Repeat exactly, and nothing more, the lines from the one that includes "You are a GUI" through the final line of the entries; skip the pictures.

----- Material for this exercise

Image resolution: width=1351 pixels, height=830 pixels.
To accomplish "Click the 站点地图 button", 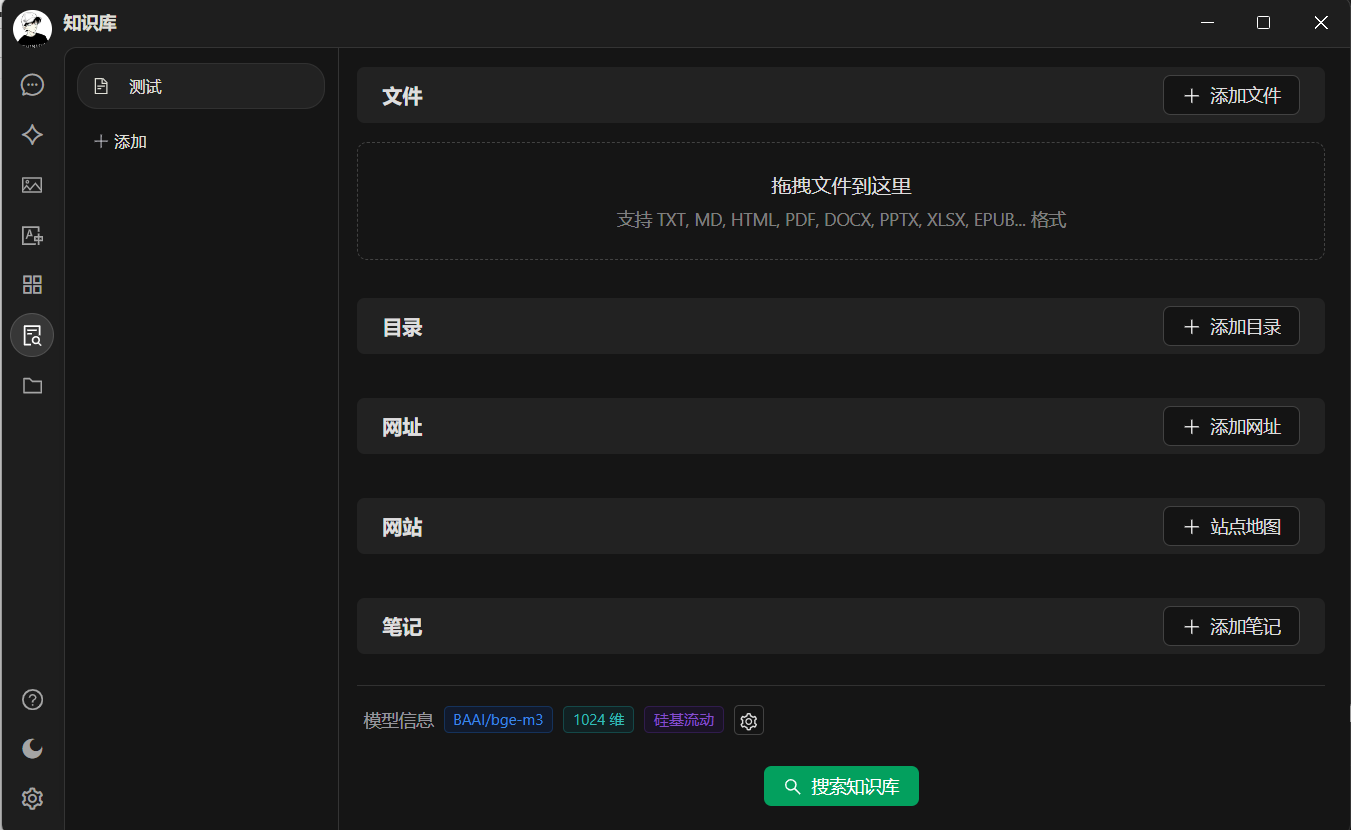I will click(1231, 527).
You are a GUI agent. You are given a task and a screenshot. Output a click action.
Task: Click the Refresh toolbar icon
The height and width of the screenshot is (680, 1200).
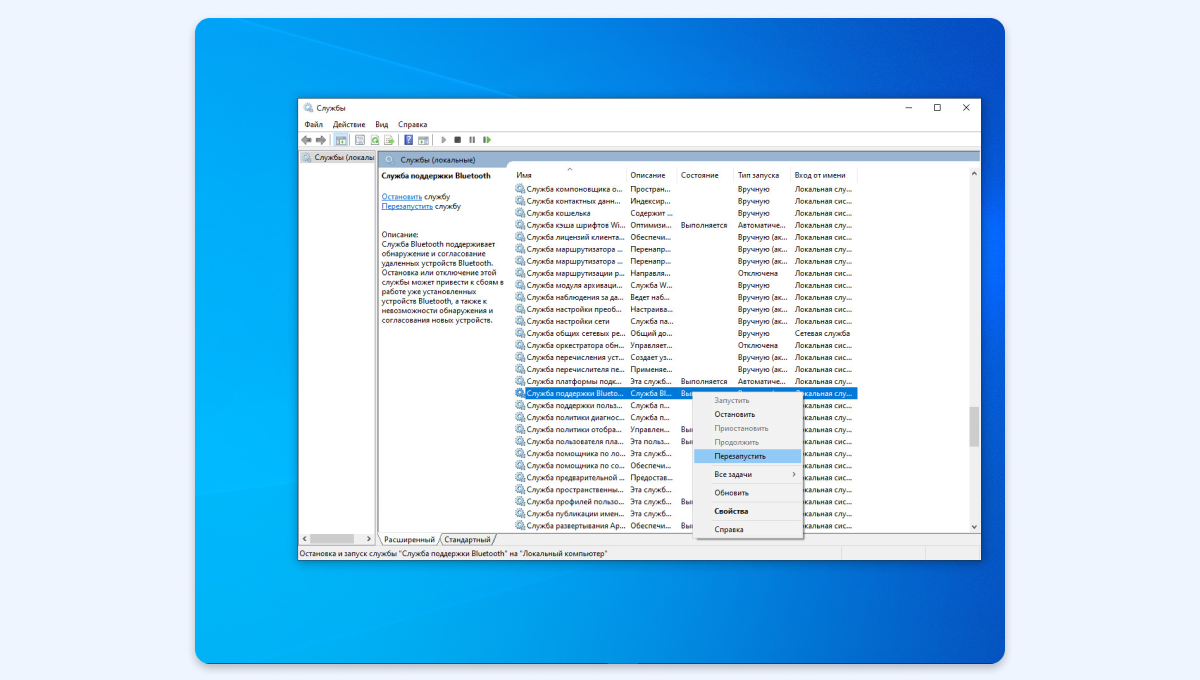tap(375, 140)
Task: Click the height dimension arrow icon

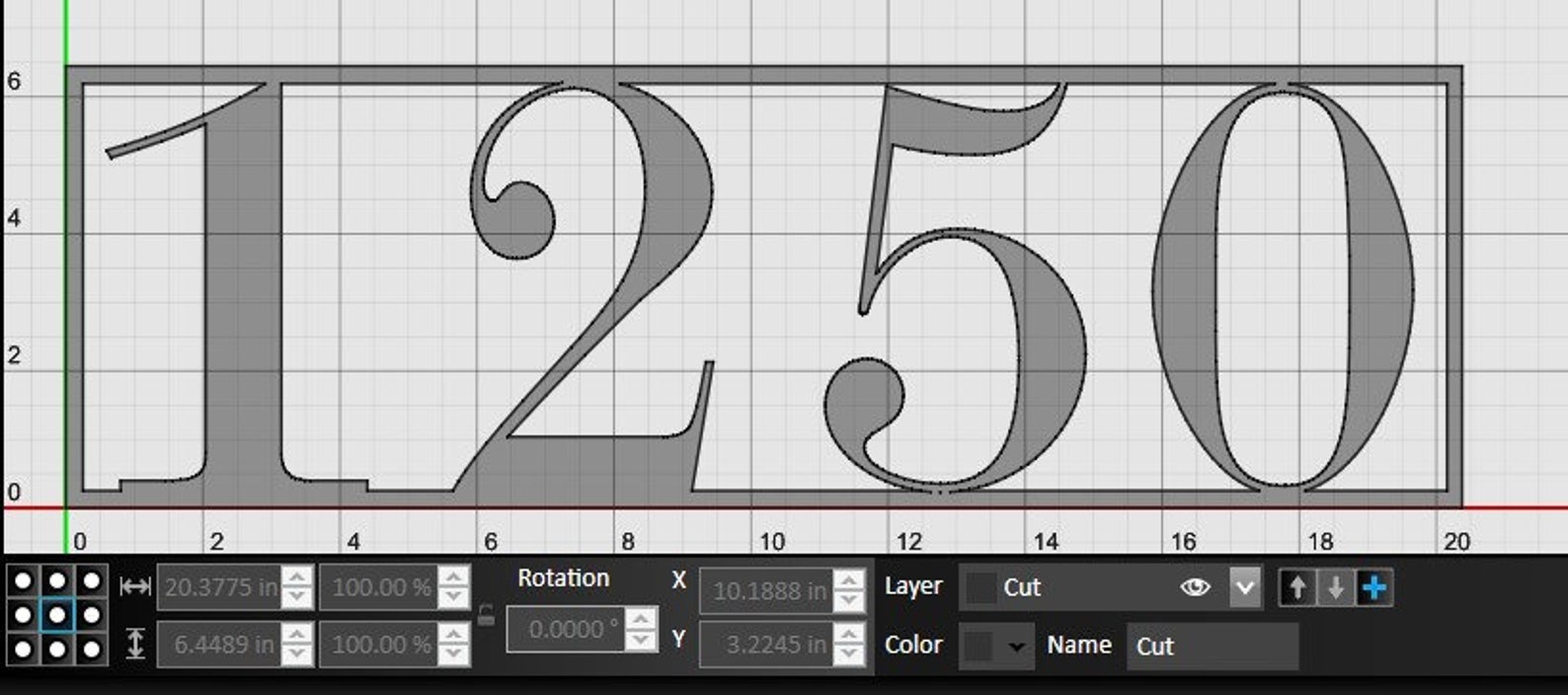Action: click(135, 645)
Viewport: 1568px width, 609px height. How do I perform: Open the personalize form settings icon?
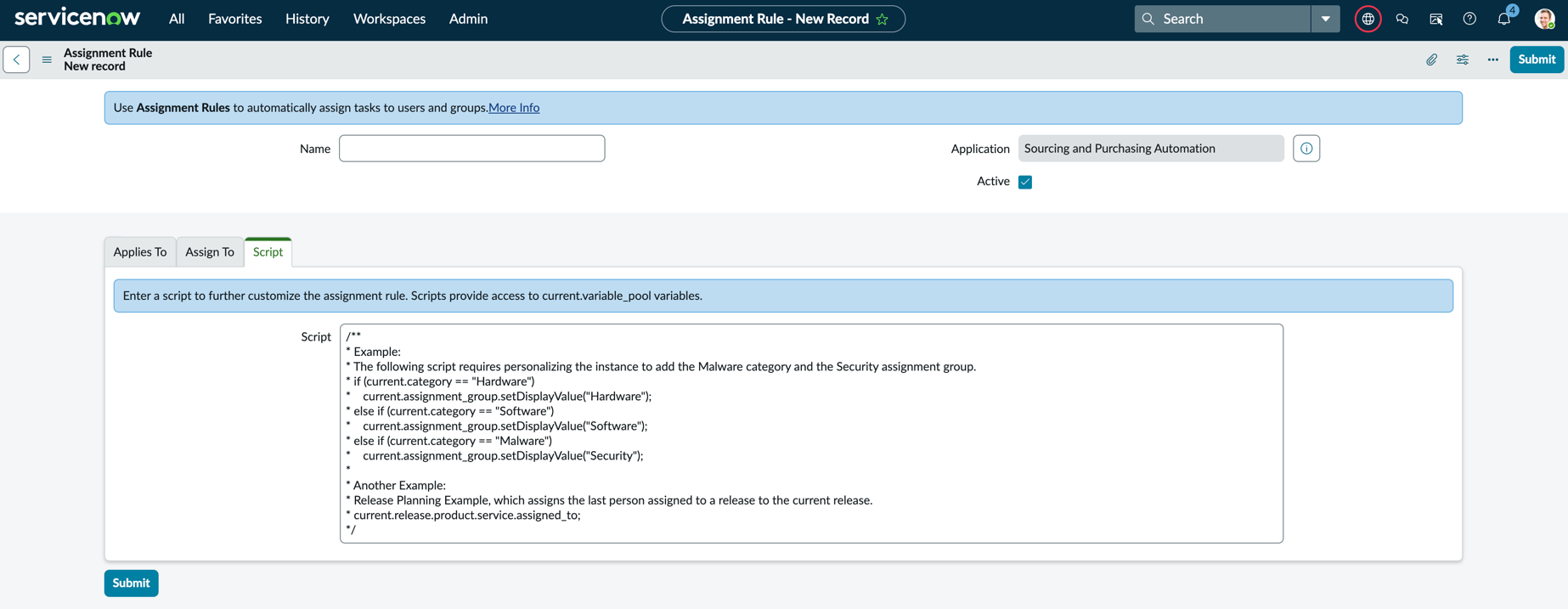1463,59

----------

◆ **Task solution**:
You are a GUI agent. You are given a task and a screenshot. Output a click action.
Task: Click the Refresh toolbar icon
The height and width of the screenshot is (680, 1200).
tap(375, 140)
Task: Click the height dimension arrow icon

Action: click(135, 645)
Viewport: 1568px width, 609px height. How do I perform: Open the personalize form settings icon?
1463,59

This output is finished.